(GIVEN RECORDS begins)

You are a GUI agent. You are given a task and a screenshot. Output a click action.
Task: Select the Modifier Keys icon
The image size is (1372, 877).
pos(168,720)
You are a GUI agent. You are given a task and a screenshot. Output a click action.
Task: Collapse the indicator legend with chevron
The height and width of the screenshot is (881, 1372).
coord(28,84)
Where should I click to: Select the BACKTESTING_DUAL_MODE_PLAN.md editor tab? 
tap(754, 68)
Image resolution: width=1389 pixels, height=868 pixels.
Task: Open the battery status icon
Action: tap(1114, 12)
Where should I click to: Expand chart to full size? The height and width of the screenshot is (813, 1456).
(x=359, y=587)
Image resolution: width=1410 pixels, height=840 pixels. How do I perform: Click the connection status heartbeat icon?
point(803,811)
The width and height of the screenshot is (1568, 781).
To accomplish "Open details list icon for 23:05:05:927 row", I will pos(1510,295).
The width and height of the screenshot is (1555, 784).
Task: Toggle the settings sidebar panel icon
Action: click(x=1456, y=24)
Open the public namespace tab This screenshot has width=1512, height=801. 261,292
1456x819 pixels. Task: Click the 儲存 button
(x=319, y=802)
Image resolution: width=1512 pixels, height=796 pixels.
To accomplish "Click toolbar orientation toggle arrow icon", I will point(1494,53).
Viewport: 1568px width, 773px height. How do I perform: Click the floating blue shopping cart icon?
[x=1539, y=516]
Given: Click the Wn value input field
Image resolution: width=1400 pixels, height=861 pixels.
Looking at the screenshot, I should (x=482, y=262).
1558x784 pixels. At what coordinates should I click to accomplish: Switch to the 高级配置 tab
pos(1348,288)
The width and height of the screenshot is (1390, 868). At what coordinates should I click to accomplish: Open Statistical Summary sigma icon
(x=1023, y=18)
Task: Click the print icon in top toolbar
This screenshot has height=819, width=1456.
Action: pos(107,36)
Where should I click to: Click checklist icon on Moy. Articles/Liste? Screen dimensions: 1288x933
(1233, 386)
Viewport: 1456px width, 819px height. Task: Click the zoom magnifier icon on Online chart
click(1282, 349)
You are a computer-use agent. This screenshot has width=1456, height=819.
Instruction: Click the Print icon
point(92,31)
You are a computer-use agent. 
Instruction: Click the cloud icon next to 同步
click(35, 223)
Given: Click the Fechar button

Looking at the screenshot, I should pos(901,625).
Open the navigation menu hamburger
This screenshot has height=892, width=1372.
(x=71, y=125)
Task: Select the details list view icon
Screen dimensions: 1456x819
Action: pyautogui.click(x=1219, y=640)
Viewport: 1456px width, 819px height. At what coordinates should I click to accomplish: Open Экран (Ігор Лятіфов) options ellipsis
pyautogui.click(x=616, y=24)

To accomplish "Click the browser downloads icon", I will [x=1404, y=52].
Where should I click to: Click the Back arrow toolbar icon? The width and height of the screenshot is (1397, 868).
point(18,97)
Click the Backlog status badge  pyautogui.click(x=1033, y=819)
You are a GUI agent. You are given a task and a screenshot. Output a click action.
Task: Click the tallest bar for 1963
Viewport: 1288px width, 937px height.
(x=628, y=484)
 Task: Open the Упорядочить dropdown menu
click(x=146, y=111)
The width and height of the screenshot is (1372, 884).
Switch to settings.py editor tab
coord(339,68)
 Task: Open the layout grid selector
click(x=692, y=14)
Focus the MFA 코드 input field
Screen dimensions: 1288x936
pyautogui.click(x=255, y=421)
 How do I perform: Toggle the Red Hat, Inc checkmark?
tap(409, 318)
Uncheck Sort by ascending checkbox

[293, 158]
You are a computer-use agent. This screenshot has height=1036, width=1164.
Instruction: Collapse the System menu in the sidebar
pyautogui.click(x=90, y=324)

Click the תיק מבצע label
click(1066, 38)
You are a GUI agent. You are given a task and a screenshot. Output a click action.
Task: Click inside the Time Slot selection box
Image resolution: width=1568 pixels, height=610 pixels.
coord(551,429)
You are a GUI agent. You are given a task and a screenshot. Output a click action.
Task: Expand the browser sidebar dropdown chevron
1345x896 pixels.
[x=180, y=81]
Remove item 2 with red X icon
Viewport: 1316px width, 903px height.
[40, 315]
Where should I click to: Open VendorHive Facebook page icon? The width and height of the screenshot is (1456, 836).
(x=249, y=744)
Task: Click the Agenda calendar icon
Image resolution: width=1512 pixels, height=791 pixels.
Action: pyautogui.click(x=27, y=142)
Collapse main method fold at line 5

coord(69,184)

(GIVEN RECORDS ends)

**ASSIGNED TASK:**
Once you have read the records above, set each one down again exactly.

**ANSWER FOR THE TASK:**
You are a GUI agent. You are given a task and a screenshot. Output a click action.
Task: Select the Modifier Keys icon
The image size is (1372, 877).
pos(168,720)
You are a GUI agent. You are given a task and a screenshot. Output a click action.
Task: Collapse the indicator legend with chevron
The height and width of the screenshot is (881, 1372).
coord(28,84)
Where should I click to: Select the BACKTESTING_DUAL_MODE_PLAN.md editor tab? 
tap(754, 68)
Image resolution: width=1389 pixels, height=868 pixels.
Task: Open the battery status icon
Action: tap(1114, 12)
Where should I click to: Expand chart to full size? The height and width of the screenshot is (813, 1456).
(x=359, y=587)
Image resolution: width=1410 pixels, height=840 pixels. How do I perform: Click the connection status heartbeat icon?
point(803,811)
The width and height of the screenshot is (1568, 781).
To accomplish "Open details list icon for 23:05:05:927 row", I will pos(1510,295).
The width and height of the screenshot is (1555, 784).
Task: Toggle the settings sidebar panel icon
Action: click(x=1456, y=24)
Open the public namespace tab This screenshot has width=1512, height=801. 261,292
1456x819 pixels. Task: Click the 儲存 button
(x=319, y=802)
Image resolution: width=1512 pixels, height=796 pixels.
To accomplish "Click toolbar orientation toggle arrow icon", I will point(1494,53).
Viewport: 1568px width, 773px height. How do I perform: Click the floating blue shopping cart icon?
[x=1539, y=516]
Given: Click the Wn value input field
Image resolution: width=1400 pixels, height=861 pixels.
Looking at the screenshot, I should (x=482, y=262).
1558x784 pixels. At what coordinates should I click to accomplish: Switch to the 高级配置 tab
pos(1348,288)
The width and height of the screenshot is (1390, 868). At what coordinates should I click to accomplish: Open Statistical Summary sigma icon
(x=1023, y=18)
Task: Click the print icon in top toolbar
This screenshot has height=819, width=1456.
Action: pos(107,36)
Where should I click to: Click checklist icon on Moy. Articles/Liste? Screen dimensions: 1288x933
(1233, 386)
Viewport: 1456px width, 819px height. Task: Click the zoom magnifier icon on Online chart
click(1282, 349)
You are a computer-use agent. This screenshot has width=1456, height=819.
Instruction: Click the Print icon
point(92,31)
You are a computer-use agent. 
Instruction: Click the cloud icon next to 同步
click(35, 223)
Given: Click the Fechar button

Looking at the screenshot, I should pos(901,625).
Open the navigation menu hamburger
This screenshot has height=892, width=1372.
(x=71, y=125)
Task: Select the details list view icon
Screen dimensions: 1456x819
Action: pyautogui.click(x=1219, y=640)
Viewport: 1456px width, 819px height. At what coordinates should I click to accomplish: Open Экран (Ігор Лятіфов) options ellipsis
pyautogui.click(x=616, y=24)

To accomplish "Click the browser downloads icon", I will [x=1404, y=52].
Where should I click to: Click the Back arrow toolbar icon? The width and height of the screenshot is (1397, 868).
point(18,97)
Click the Backlog status badge  pyautogui.click(x=1033, y=819)
You are a GUI agent. You are given a task and a screenshot. Output a click action.
Task: Click the tallest bar for 1963
Viewport: 1288px width, 937px height.
(x=628, y=484)
 Task: Open the Упорядочить dropdown menu
click(x=146, y=111)
The width and height of the screenshot is (1372, 884).
Switch to settings.py editor tab
coord(339,68)
 Task: Open the layout grid selector
click(x=692, y=14)
Focus the MFA 코드 input field
Screen dimensions: 1288x936
pyautogui.click(x=255, y=421)
 How do I perform: Toggle the Red Hat, Inc checkmark?
tap(409, 318)
Uncheck Sort by ascending checkbox

[293, 158]
You are a computer-use agent. This screenshot has height=1036, width=1164.
Instruction: Collapse the System menu in the sidebar
pyautogui.click(x=90, y=324)

Click the תיק מבצע label
click(1066, 38)
You are a GUI agent. You are given a task and a screenshot. Output a click action.
Task: Click inside the Time Slot selection box
Image resolution: width=1568 pixels, height=610 pixels.
coord(551,429)
You are a GUI agent. You are given a task and a screenshot. Output a click action.
Task: Expand the browser sidebar dropdown chevron
1345x896 pixels.
[x=180, y=81]
Remove item 2 with red X icon
Viewport: 1316px width, 903px height.
[40, 315]
Where should I click to: Open VendorHive Facebook page icon? The width and height of the screenshot is (1456, 836).
(x=249, y=744)
Task: Click the Agenda calendar icon
Image resolution: width=1512 pixels, height=791 pixels.
Action: pyautogui.click(x=27, y=142)
Collapse main method fold at line 5

coord(69,184)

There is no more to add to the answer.